Die Erweiterung des EFSF hängt nach der Zustimmung Maltas nur noch vom Ja der Slowakei ab. Der Streit über das Vorhaben ist dort aber zur Zerreißprobe für die Regierung geworden. Der Rettungsschirm kann nur in Kraft treten, wenn er von allen 17 Euro-Staaten angenommen wird.

Gespannt blickt Europa deshalb nach Bratislava. Erwartet wird eine stürmische und lang andauernde Debatte. Mit der eigentlichen Abstimmung ist wohl erst in den Abendstunden zu rechnen. Auch eine neuerliche Verschiebung der Debatte scheint wegen akuter Unstimmigkeiten innerhalb der Koalition möglich. Eine Krisensitzung des Koalitionsrates der vier Regierungsparteien ging am Montagabend ohne Einigung zu Ende. "Es gibt Momente, die sehr schwierig sind", hatte die niedergeschlagen wirkende Radicova danach gesagt.
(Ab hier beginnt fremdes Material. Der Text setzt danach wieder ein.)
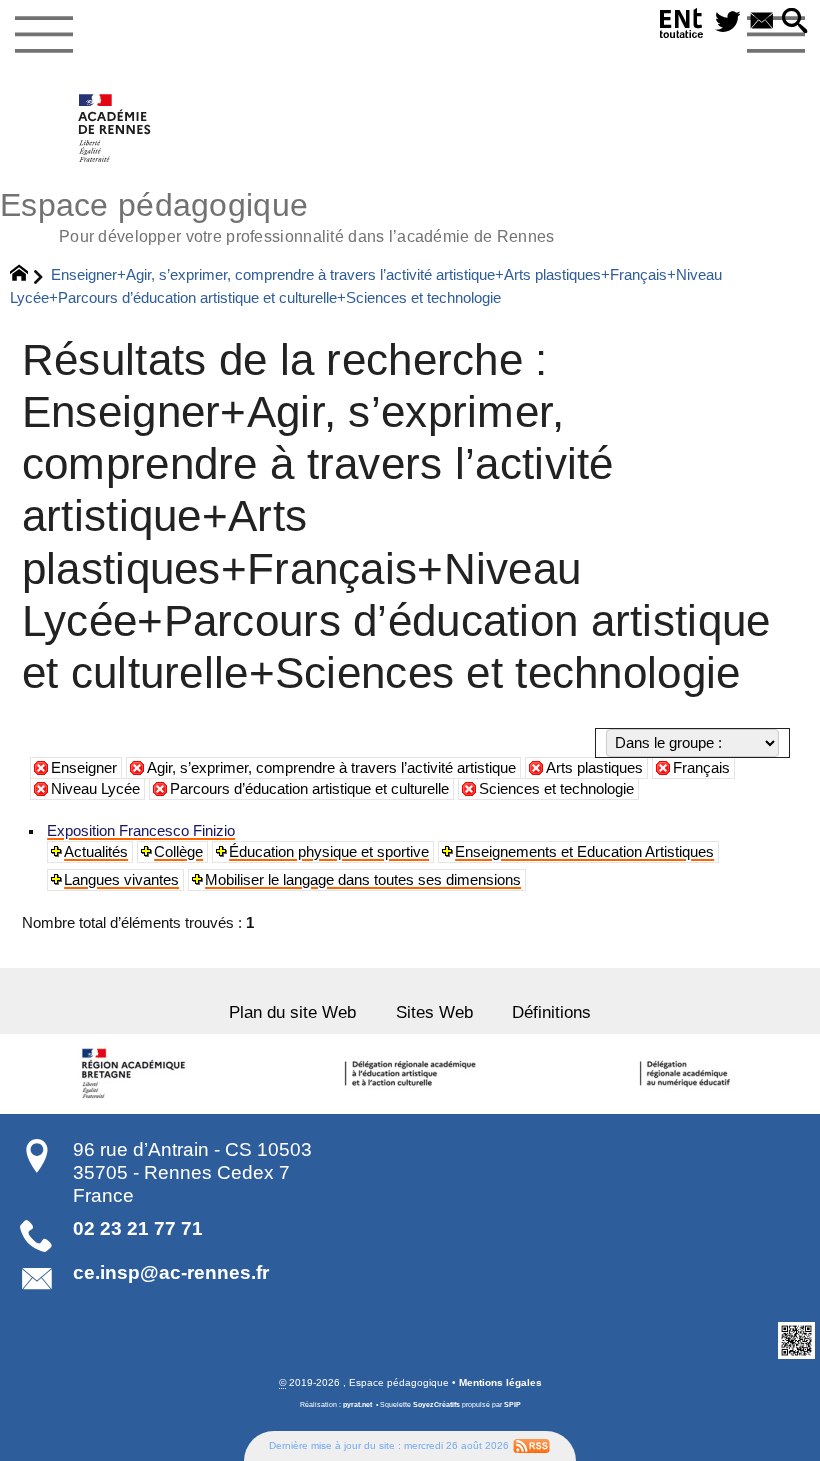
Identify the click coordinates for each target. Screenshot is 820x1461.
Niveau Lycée (95, 789)
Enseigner (84, 768)
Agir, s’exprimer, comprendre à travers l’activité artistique (331, 768)
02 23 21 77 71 (138, 1228)
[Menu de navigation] (43, 35)
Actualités (96, 852)
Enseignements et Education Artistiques (584, 852)
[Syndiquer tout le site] (531, 1445)
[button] (795, 22)
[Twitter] (728, 22)
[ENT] (682, 27)
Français (701, 768)
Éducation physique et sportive (329, 852)
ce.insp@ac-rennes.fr (171, 1272)
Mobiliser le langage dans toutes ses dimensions (363, 880)
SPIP (512, 1405)
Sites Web (434, 1012)
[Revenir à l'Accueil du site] (27, 276)
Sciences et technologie (556, 789)
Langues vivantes (121, 880)
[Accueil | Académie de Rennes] (137, 1074)
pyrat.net (357, 1405)
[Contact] (762, 22)
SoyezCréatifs (436, 1405)
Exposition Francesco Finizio (141, 831)
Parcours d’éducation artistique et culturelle (309, 789)
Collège (178, 852)
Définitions (551, 1012)
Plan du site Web (292, 1012)
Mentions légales (500, 1382)
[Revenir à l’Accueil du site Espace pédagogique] (115, 128)
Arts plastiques (594, 768)
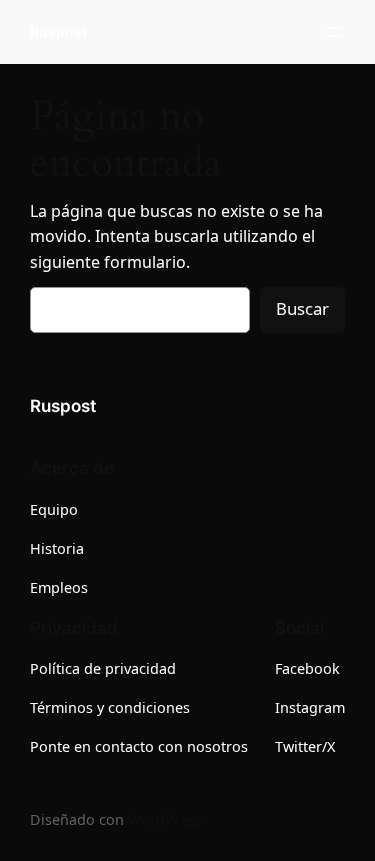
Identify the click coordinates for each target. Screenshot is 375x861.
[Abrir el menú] (333, 32)
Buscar (302, 308)
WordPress (165, 819)
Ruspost (58, 31)
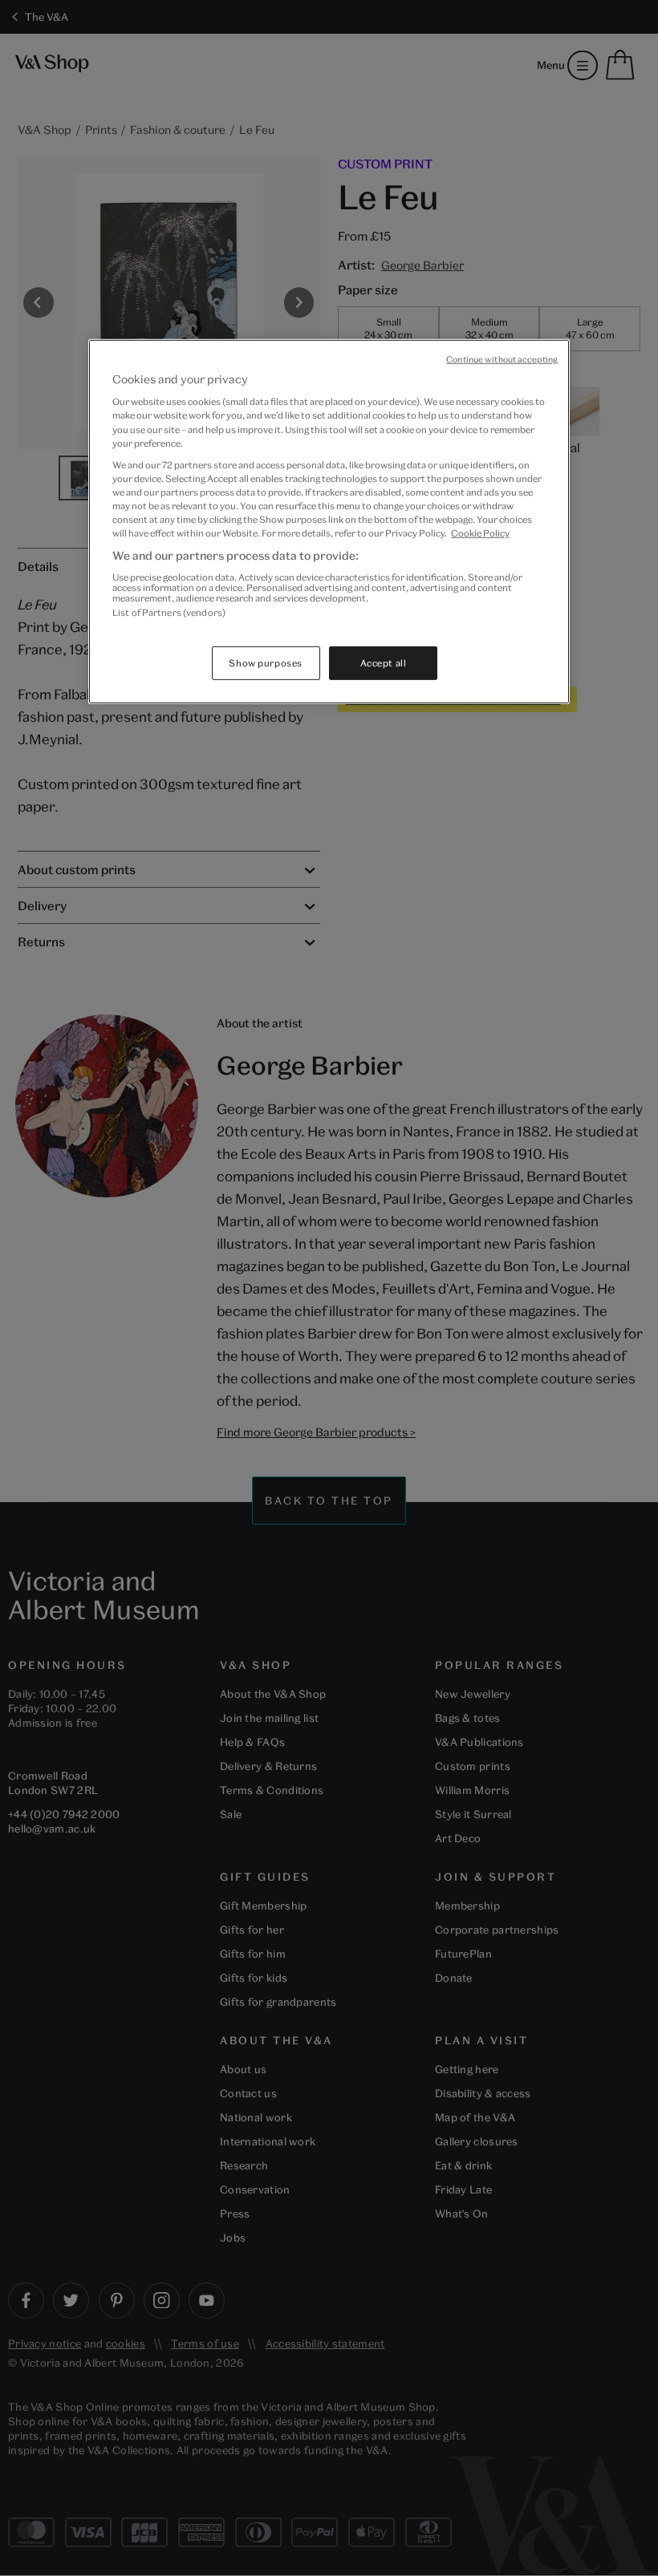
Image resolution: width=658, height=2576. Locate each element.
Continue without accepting (502, 359)
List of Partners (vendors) (168, 611)
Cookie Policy (480, 533)
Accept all (383, 663)
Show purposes (265, 663)
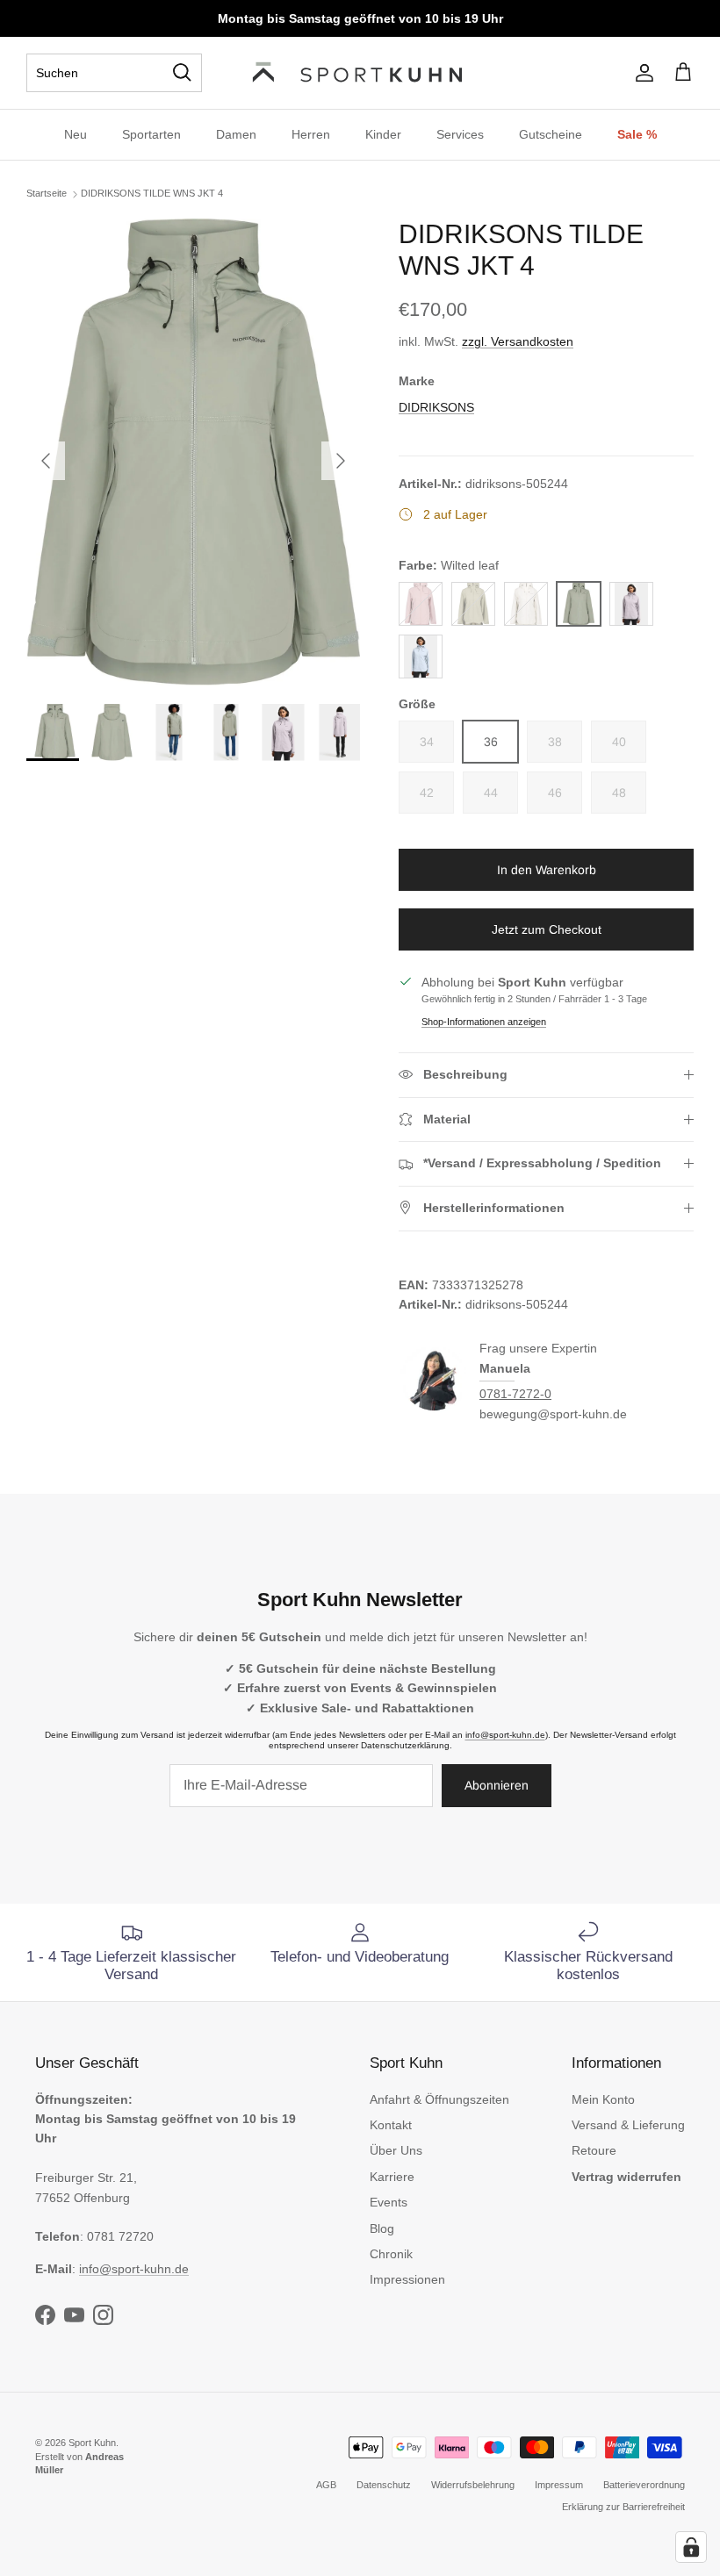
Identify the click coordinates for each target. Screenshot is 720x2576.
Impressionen (407, 2279)
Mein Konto (603, 2099)
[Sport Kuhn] (360, 73)
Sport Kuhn (92, 2442)
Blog (382, 2228)
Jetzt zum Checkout (546, 929)
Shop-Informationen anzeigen (483, 1021)
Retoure (594, 2150)
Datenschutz (383, 2484)
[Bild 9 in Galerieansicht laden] (193, 452)
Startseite (46, 193)
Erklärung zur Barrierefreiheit (623, 2506)
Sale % (637, 134)
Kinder (383, 134)
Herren (311, 134)
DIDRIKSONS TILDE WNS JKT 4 (152, 193)
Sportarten (151, 134)
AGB (326, 2484)
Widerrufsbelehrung (473, 2484)
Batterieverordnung (644, 2484)
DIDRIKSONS (436, 407)
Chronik (391, 2254)
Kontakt (391, 2125)
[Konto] (641, 72)
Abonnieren (496, 1785)
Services (460, 134)
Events (388, 2202)
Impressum (559, 2484)
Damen (236, 134)
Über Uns (396, 2150)
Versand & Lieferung (628, 2125)
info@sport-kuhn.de (505, 1735)
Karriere (392, 2177)
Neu (75, 134)
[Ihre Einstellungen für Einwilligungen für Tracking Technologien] (691, 2547)
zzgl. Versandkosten (517, 341)
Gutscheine (550, 134)
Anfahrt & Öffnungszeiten (439, 2099)
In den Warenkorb (546, 870)
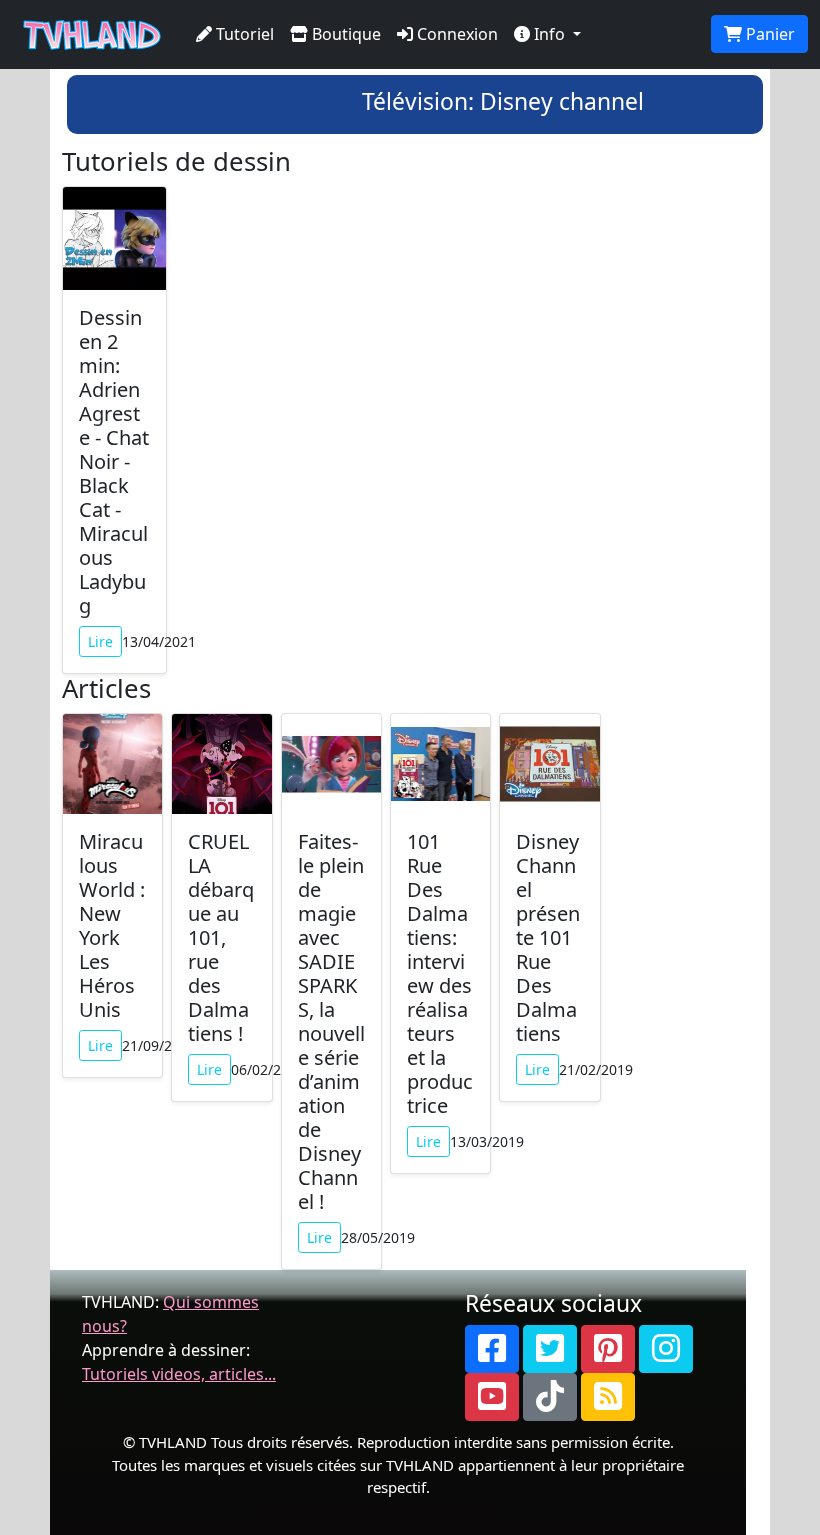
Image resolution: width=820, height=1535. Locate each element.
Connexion (455, 34)
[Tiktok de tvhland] (550, 1397)
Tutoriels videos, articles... (179, 1374)
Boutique (344, 34)
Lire (100, 641)
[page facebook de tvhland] (492, 1349)
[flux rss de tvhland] (608, 1397)
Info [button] (549, 34)
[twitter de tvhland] (550, 1349)
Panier (768, 34)
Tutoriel (243, 34)
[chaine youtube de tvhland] (492, 1397)
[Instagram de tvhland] (666, 1349)
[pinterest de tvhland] (608, 1349)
Die neoliberale und zweitstärkste Regierungspartei SaS von Parlamentspräsident Richard Sulik hatte angekündigt, bei der Parlamentssitzung die EFSF-Erweiterung nicht zu unterstützen, falls die Koalitionspartner ihre Bedingungen nicht akzeptierten. Dazu zählt, dass die Slowakei schon jetzt eine Teilnahme am Stabilisierungsmechanismus ESM ausschließt, der dem EFSF ab 2013 nachfolgen soll. Diese Bedingungen hatte Regierungschefin Radicova aber als "für die anderen Euro-Länder nicht akzeptabel" abgelehnt. Ohne Suliks SaS gilt eine Zustimmung für die EFSF-Erweiterung als ausgeschlossen.

Die sozialdemokratische größte Oppositionspartei Smer des ehemaligen Premiers Robert Fico ist zwar prinzipiell für die EFSF-Erweiterung. Fico hat aber bisher stets betont, er werde nur dann für eine Ja-Mehrheit sorgen, wenn die gegenwärtige Regierung ihre "Unfähigkeit" anerkenne und zurücktrete, um den Weg für vorgezogene Neuwahlen freizumachen. Auch bei einem Nein besteht zwar noch die Hoffnung, dass die Zustimmung in einer zweiten Wahl erfolgen könnte. Doch eine Regierungskrise zeichnet sich in jedem Fall ab.